Our plot loosely follows the fairy tale which many of us will have heard in some form. Prior to the beginning of the story, Cinders’ father died and left her under the guardianship of her wicked step-mother and in the company of two wicked stepsisters. But the world of Cinders is not quite so simple, as not only the lives and motivations of our modern Cinderella but also the motivations of her step-mother Lady Carmosa and step-sisters Sophia and Gloria take centre-stage in MoaCube’s modern recreation. The player encounters branching narratives, making decisions about how Cinders should act even to the most minute detail. With 120 decision points and over 300 total choices, the Cinders who you play as is almost completely under your control. You can choose to be kind or cruel to your step-family, marry the prince or do it all your own way. With multiple endings to unlock and collectable achievements to uncover through different decisions, there are hours of play in Cinders.

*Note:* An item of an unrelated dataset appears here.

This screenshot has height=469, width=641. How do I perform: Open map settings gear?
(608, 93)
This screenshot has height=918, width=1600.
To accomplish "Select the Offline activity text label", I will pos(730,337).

However, these branching narratives become slightly redundant with the gameplay mechanics which accompany them. Like many visual novels, there is a very needed save system. This allows you to save whenever you want – even before big decisions. While you cannot rewind big decisions, you can rewind any dialogue at will if you miss anything. This save system however eliminates any risk from the game, as saving before a big decision means you can reload a previous save file if you are unsatisfied with how the narrative path you chose is going. After a single playthrough, you can skip through any dialogue you have already seen. This means achieving all of the endings doesn’t require multiple careful decisions based on reading the narrative but by zooming through everything you’ve seen already and choosing a different option this time around. Additionally, many of the pathways have IDENTICAL dialogue for large chunks of the branch, encouraging players to skip through what is a fairly interesting narrative with developed main and side characters to get to the few lines of dialogue that make this ending vaguely different.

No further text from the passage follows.